HomeBusiness & FinanceCost of living, inflation affecting education savings plan

Cost of living, inflation affecting education savings plan

Cost of living, inflation affecting education savings plan

A new survey of Canadian parents suggests they are finding it increasingly difficult to save for their child’s education as inflation and the high cost of living take a bite out of excess savings.

 

The survey from education savings company Embark found that more than 76 per cent of respondents are finding it harder to save for their child’s education, while 46 per cent have stopped contributing to their child’s education savings account altogether.

 

“Today’s parents are watching their children grow up during a difficult job market and volatile economic conditions, and they see how higher education can provide security for young adults,” Andrew Lo, president and CEO of Embark, said in a news release on Tuesday. “Parents shouldn’t feel guilty if they haven’t started saving for their child’s education or have to go to extremes to give their child the tools they need to succeed.”
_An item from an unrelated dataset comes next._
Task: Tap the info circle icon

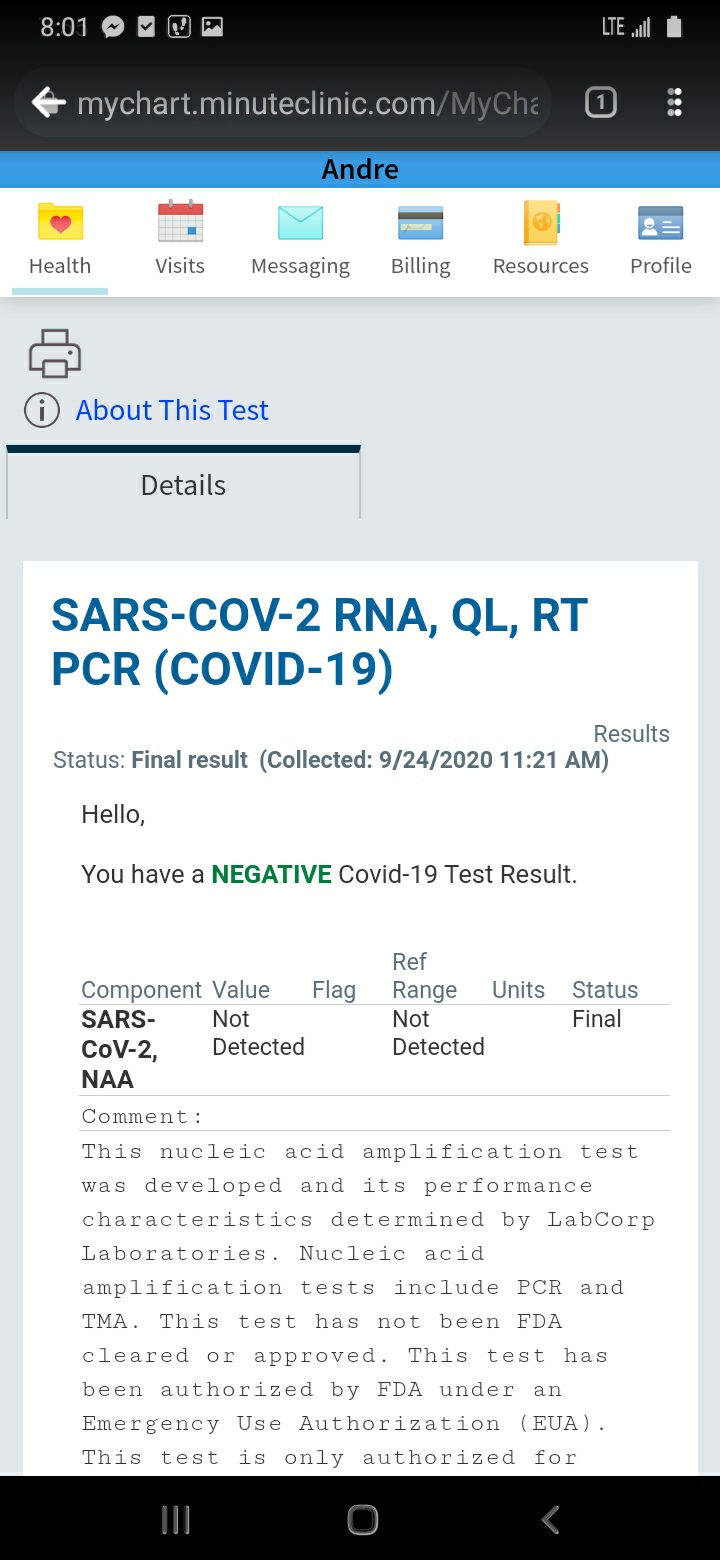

Education savings remains an important aspect of financial planning for many Canadians, as 66 per cent of respondents said they would postpone retirement to help pay for their child’s post-secondary education, while 43 per cent said they would go into debt to help pay for it.

 

Some parents are feeling the emotional burden of education savings as well. The survey found 69 per cent of parents are concerned about their child’s education debt, while 64 per cent said they would feel like a failure if their child went into significant debt while pursuing an education.

 

According to data from Robertson College, the average student loan debt Canadian graduates face is $28,000, with total student owing topping $23.5 billion.

 

Embark recommends parents begin saving as early as possible and to be consistent with payments to make education saving more manageable.

 

“If you and your partner both save $50 every month, you’ll have enough to cover this cost by the time your child turns 18, assuming a four per cent rate of return and all the government grants you’d get from saving in an (registered education savings plan),” Lo said. “Whether your child was just born or is about to go to high school, even saving a little has the potential to become a lot over time. It’s very important just to start.”

 

The registered education savings plan (RESP) allows caregivers the ability to save up to $50,000 for a child’s education and the government will match 20 per cent of the contributions, up to $500 per year and a lifetime maximum of $7,200 per child.

 

Methodology

An online survey of 1,012 Canadian parents with children <18 was completed between February 21 and March 4, 2024, using Leger’s online panel. No margin of error can be associated with a non-probability sample (i.e. a web panel in this case). For comparative purposes, though, a probability sample of 1012 respondents would have a margin of error of ±3.1%, 19 times out of 20.